L’une des seules bonnes du confinement fut la série de concerts donnés par le groupe Dear Deer depuis les différentes pièces de leur appartement en avril. À mesure qu’ils nous montraient leur demeure, nous sommes tombés amoureux de leurs chansons. Quelques mois plus tard, nous avons eu la chance de les voir au Liège New Wave Festival.

—Federico, tu étais le batteur de Land of Passion/Popoï Sdioh. Peux-tu nous parler de ton expérience avec ces groupes ?

Lignes fournies:
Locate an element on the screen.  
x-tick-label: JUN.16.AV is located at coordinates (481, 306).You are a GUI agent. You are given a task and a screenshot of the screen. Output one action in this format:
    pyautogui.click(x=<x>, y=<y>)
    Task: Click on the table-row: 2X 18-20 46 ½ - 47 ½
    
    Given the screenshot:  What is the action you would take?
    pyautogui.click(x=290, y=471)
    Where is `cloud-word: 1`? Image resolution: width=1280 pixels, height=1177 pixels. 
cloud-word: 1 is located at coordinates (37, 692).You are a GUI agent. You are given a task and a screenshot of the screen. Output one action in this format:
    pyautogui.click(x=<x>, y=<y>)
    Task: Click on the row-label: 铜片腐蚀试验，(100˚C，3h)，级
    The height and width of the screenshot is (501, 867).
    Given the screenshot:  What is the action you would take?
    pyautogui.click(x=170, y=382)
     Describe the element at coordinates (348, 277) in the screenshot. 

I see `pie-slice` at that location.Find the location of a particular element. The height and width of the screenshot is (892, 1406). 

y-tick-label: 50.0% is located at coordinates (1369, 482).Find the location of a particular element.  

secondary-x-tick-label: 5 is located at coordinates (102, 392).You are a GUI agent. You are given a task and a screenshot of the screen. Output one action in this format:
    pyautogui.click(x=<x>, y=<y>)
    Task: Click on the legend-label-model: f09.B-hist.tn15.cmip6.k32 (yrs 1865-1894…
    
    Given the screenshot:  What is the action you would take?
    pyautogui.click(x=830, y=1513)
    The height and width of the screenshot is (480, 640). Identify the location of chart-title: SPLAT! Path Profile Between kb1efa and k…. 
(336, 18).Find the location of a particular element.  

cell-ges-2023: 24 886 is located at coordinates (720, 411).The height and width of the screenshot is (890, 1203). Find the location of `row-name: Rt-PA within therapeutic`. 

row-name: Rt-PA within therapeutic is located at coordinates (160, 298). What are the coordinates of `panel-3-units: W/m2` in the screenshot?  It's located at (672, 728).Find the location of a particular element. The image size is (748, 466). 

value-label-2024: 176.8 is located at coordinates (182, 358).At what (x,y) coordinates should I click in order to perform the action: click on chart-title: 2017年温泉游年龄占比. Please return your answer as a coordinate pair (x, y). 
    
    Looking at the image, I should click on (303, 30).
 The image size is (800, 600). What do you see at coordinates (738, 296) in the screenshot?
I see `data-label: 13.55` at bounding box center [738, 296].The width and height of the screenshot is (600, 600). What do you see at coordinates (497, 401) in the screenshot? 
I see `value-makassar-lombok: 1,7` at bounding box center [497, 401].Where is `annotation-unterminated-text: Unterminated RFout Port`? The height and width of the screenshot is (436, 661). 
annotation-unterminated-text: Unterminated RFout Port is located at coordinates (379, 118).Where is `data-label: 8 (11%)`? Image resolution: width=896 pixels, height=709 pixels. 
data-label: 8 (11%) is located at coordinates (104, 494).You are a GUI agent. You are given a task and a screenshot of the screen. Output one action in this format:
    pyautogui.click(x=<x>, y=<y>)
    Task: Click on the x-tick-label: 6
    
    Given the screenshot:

Problème à résoudre:
Recopiez à l'identique, dans le passage sur le groupe Dear Deer, tout ce qui va de « L’une des seules » jusqu'à « New Wave Festival. », ces deux bornes comprises.

Réponse ci-dessous:
L’une des seules bonnes du confinement fut la série de concerts donnés par le groupe Dear Deer depuis les différentes pièces de leur appartement en avril. À mesure qu’ils nous montraient leur demeure, nous sommes tombés amoureux de leurs chansons. Quelques mois plus tard, nous avons eu la chance de les voir au Liège New Wave Festival.